The Board heard some additional background on the visits which involved both announced and unannounced visits from staff and volunteer lay-people to health and social care settings for adults. This was designed to be a means of reviewing the quality of care for patients from their friends and relatives. Ian Niven noted that this helped to inform the work of Healthwatch Brent as a mechanism for promoting an independent voice for Brent residents on their experience of local health and social care services. It was explained that Healthwatch Brent worked closely with the Care Quality Commission (CQC) to inform the conduct of these visits.

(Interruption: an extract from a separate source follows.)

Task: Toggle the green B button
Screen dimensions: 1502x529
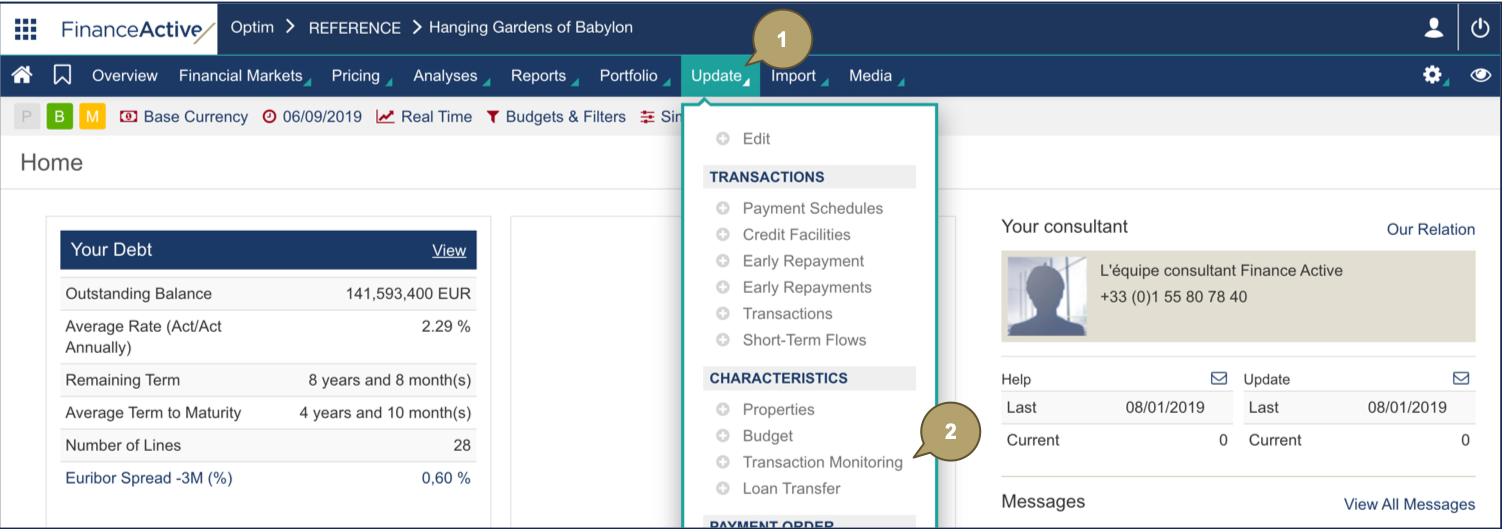Action: click(59, 117)
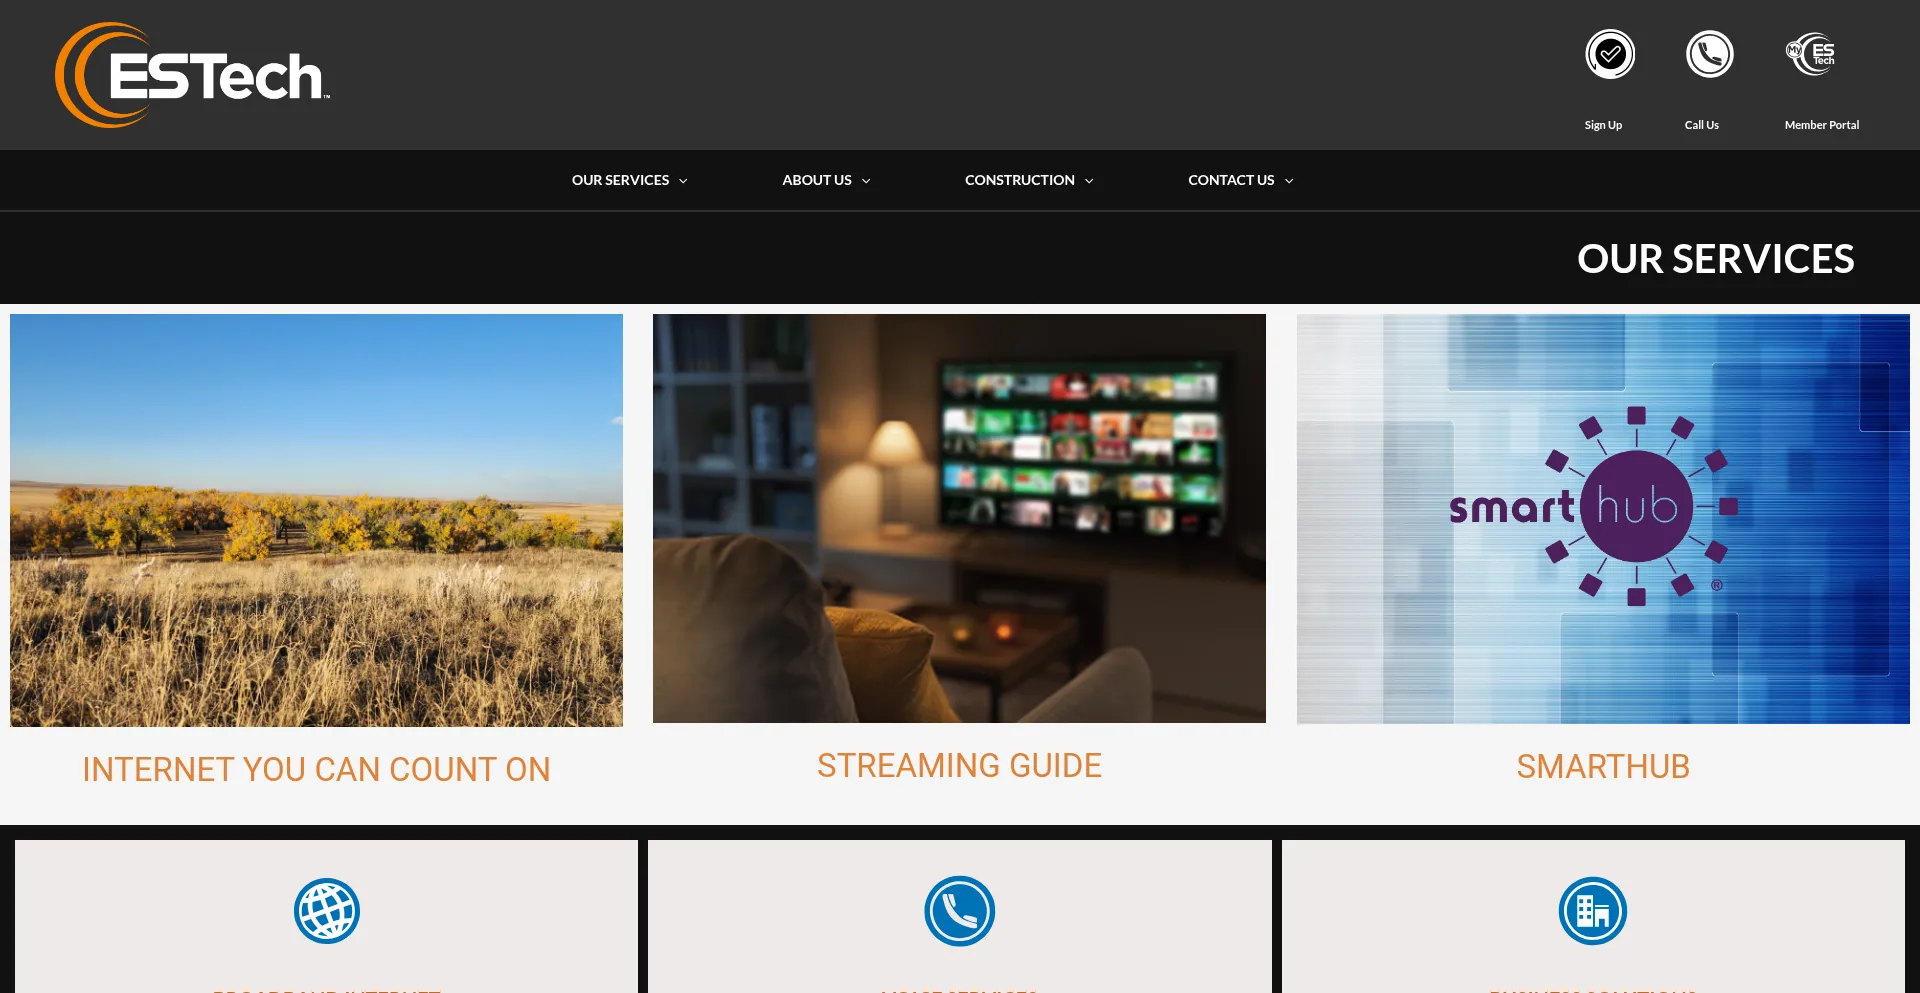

Members questioned the scope for the visits in the future including: varying the location in the Borough of where they take place; more interaction and reflections from residents; and linking the purpose of the visit with an area aligned to the priorities on the Brent Health and Care Plan. Ian Niven stated that it had been a coincidence that all of the five care homes visited were in Wembley, and that they had been chosen because largely to assess any difference in care between different sized care homes. He stated that residents’ views were the prime focus of Healthwatch’s Brent’s work and that the individual Enter and View Reports on the Healthwatch Brent website went into more detail on residents’ observations, rather than the summary version presented before the Board. He also agreed that a closer alignment of the work of Healthwatch Brent and the local Health and Care Plan would be beneficial. 




            (i)         The report be noted; and


(ii)        The establishment of a central portal for all Brent inspections which can be accessed publicly (including, for example: Enter and View report, CQC reports, annual Brent Council customer feedback reports) would be considered.


Any Other Urgent Business

Notice of items to be raised under this heading must be given in writing to the Head of Executive and Member Services or his representative before the meeting in accordance with Standing Order 64.


There was no other urgent business to be transacted.